La nueva victoria de Schumacher fue vista por 7.550.000 de espectadores en Alemania a través de la cadena privada RTL, de ese país.

"Schumy, tú eres el megacampeón del mundo", dice Bild, en línea con los demás diarios alemanes, eufóricos también por la consagración de Ferrari y que publican gran cantidad de fotos con la llamativa peluca roja lucida por el piloto tras su victoria y que siguió utilizando durante los festejos después de la carrera.

También su hermano Ralf (Williams) se puso una peluca en una conexión con la cadena RTL desde Kerpen, donde los Schumacher hablaron con su padre Rolf. "Parecemos dos tontos", dijo Ralf a Michael, mientras Michael preguntaba a su padre "dónde está tu peluca".

Michael Schumacher vio a través de distintas conexiones de TV el nuevo nombre de Schumacher Strasse impuesto a una calle de Kerpen, cuyo alcalde propuso además la ciudadanía honoraria para el triple campeón de Fórmula 1. Esa arteria de la ciudad natal del piloto se denominaba Chrysler Strasse, pero le retiraron el nombre ya que esa compañía automotriz mudó su sede de Kerpen a Berlín.

Schumacher es un amante del fútbol. Y en la transmisión televisiva fue comunicado con su primer entrenador, Roland Schaer, y también con su homónimo Tony Schumacher, el ex arquero de la selección alemana en los Mundiales de 1982 y 1986, un ídolo deportivo del corredor. Schumy se emocionó luego cuando dialogó con su primer maestro mecánico, Willi Bergmeister, en los tiempos del karting, tras lo cual habló inclusive con el ex piloto Niki Lauda, a quien, como a todos, le ofreció una peluca roja.

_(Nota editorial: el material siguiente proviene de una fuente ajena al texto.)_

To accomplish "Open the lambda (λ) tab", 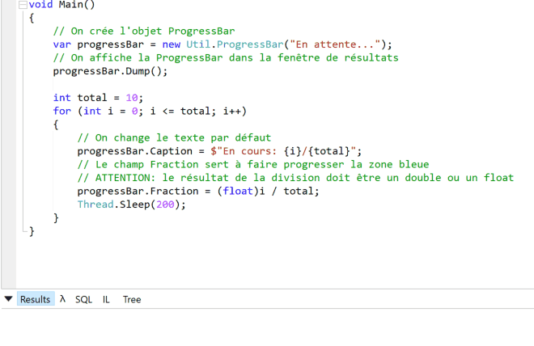I will (63, 299).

Mientras los planos se dibujan en Maranello y las computadoras ya delinean las nuevas formas del auto que llevará el número 1 en 2001, Schumacher piensa en su descanso, aunque aún las vacaciones no comenzaron. Mañana, el socio y patrocinador del equipo, la petrolera Shell, lo invitó a Maranello. El 29 del actual, Schumy presenciará las tradicionales Jornadas de Ferrari en Mugello. El 2 del mes próximo jugará al fútbol en Padua, donde los pilotos se enfrentarán con un equipo de antiguas estrellas. El 8 se vestirá de gala para recibir el premio oficial de la Federación Internacional del Automóvil (FIA) en Mónaco.

Tras quitarse el clavo metálico que tiene en la pierna derecha (consecuencia del accidente de Silverstone de 1999) disfrutará de las vacaciones con su familia (su esposa, Corinna, y sus hijos, Gina María y Mick) en Suiza, donde reside habitualmente.

La alegría de Todt. Los italianos ahora ubican a Jean Todt en lo más alto de la estima, luego del victorioso año de Ferrari. Ya quedó en el olvido aquellos días difíciles en los que el despido del francés como director deportivo del equipo era casi un hecho.

"¿Si éste es el día más feliz de mi vida? Es sin duda uno de los más hermosos. Quisiera compararlo sólo con el nacimiento de mi hijo", dijo Napoleón, como se lo apoda cariñosamente por su corta estatura.

"Ferrarisima" tituló Tuttosport, mientras que La Reppublica dijo simplemente "Danke (gracias en alemán) Ferrari".

"La opinión pública le concede poca importancia a ese título. Pero creo que es muy valioso y da mucho a entender. Se reconoce que hay un número increíble de personas que trabajaron por lograr ese título", comentó el tricampeón mundial.